Stored data entries:

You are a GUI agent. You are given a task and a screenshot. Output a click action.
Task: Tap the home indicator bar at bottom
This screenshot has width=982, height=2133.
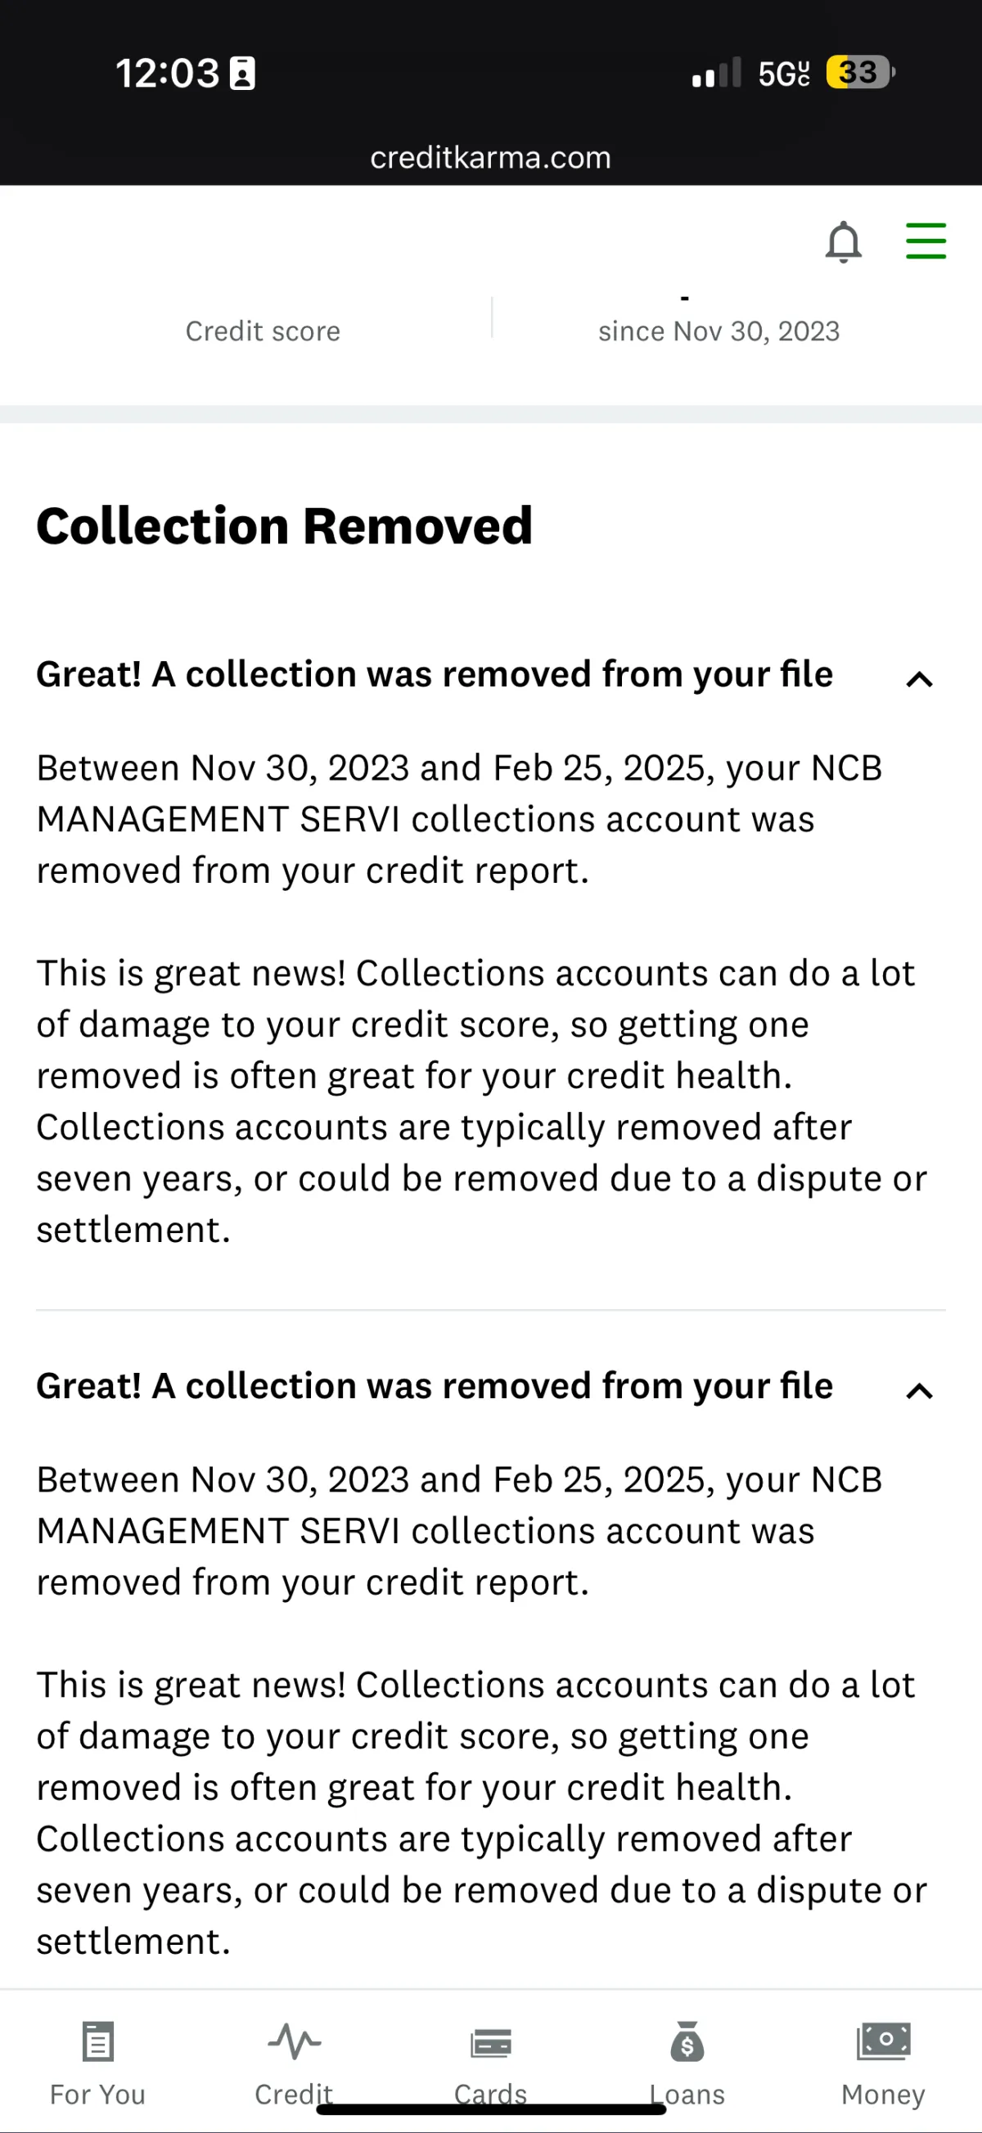click(491, 2109)
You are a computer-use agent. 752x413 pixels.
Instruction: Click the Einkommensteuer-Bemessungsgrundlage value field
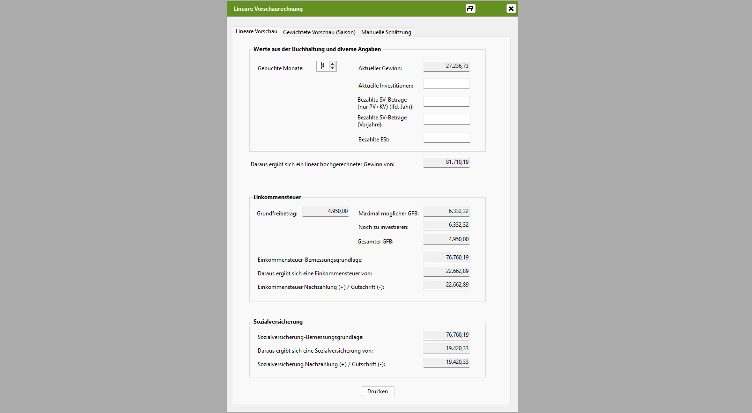pos(447,258)
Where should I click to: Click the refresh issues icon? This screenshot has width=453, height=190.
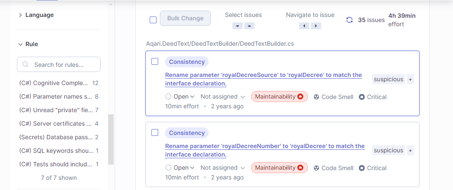(x=350, y=20)
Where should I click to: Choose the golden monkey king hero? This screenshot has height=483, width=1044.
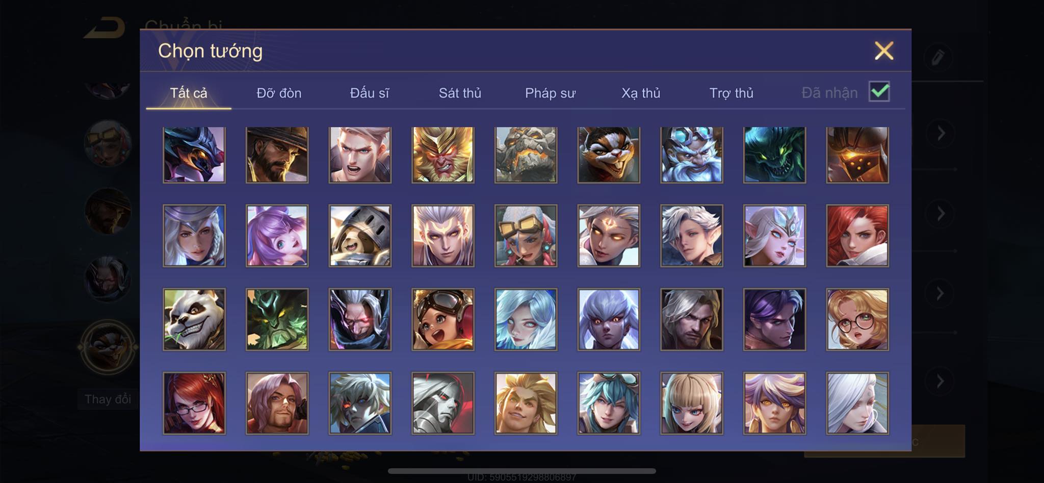point(443,155)
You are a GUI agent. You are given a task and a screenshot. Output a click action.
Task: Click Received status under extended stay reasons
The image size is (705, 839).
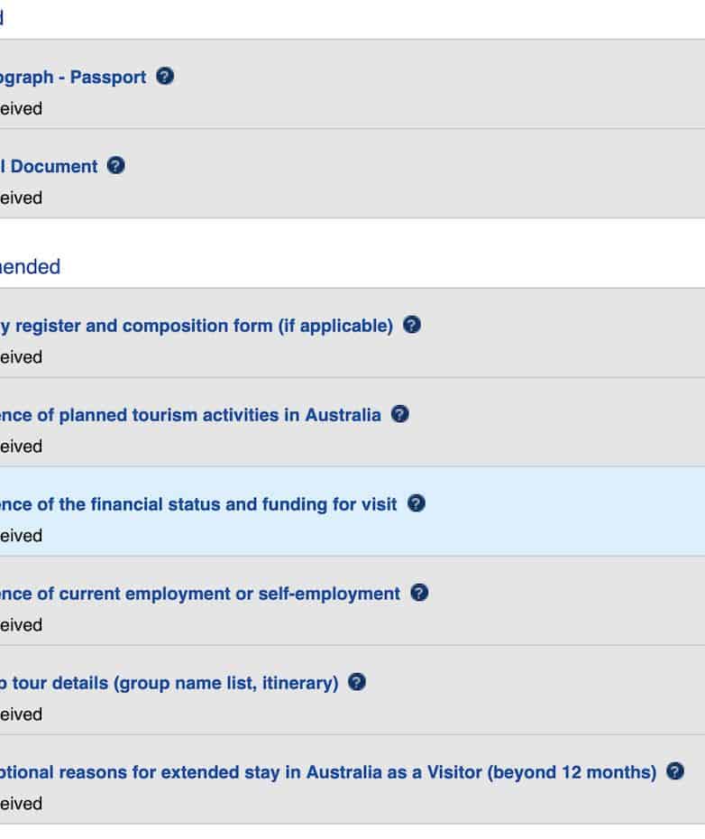click(x=21, y=803)
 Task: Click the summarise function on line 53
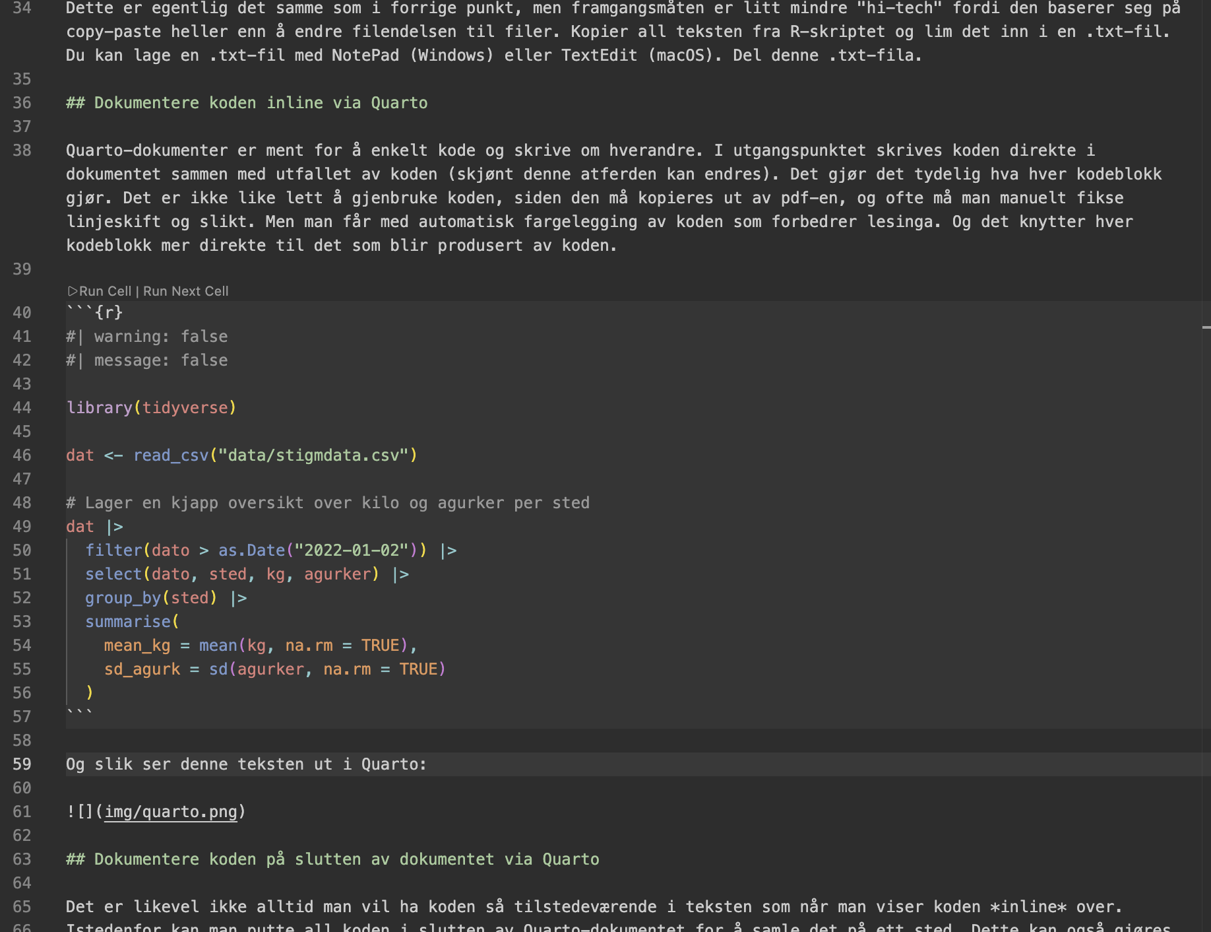point(127,622)
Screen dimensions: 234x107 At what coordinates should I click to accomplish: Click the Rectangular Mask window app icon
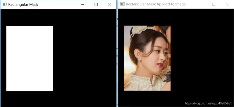pyautogui.click(x=5, y=4)
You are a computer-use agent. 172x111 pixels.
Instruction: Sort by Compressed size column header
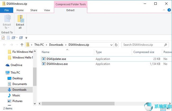click(144, 52)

• **WHAT IS BEING ASKED**
Write the entries out again word for word. Omit all pictures from them.

• **WORKED SOLUTION**
You are a GUI agent. You are given a task and a screenshot. Output a click action.
Task: Tap the home indicator bar at bottom
This screenshot has width=982, height=2133.
click(491, 2109)
You are a computer-use agent. 752x413 pixels.
Instruction: Click the Einkommensteuer-Bemessungsgrundlage value field
pos(447,258)
Where should I click to: Click the refresh issues icon? This screenshot has width=453, height=190.
(x=350, y=20)
Where should I click to: Choose the golden monkey king hero? This screenshot has height=483, width=1044.
point(443,155)
You are a GUI agent. You are given a task and a screenshot. Output a click action.
Task: Click Received status under extended stay reasons
The image size is (705, 839).
click(x=21, y=803)
 Task: Click the summarise function on line 53
point(127,622)
Screen dimensions: 234x107 At what coordinates should I click to accomplish: Click the Rectangular Mask window app icon
pyautogui.click(x=5, y=4)
You are a computer-use agent. 172x111 pixels.
Instruction: Sort by Compressed size column header
click(144, 52)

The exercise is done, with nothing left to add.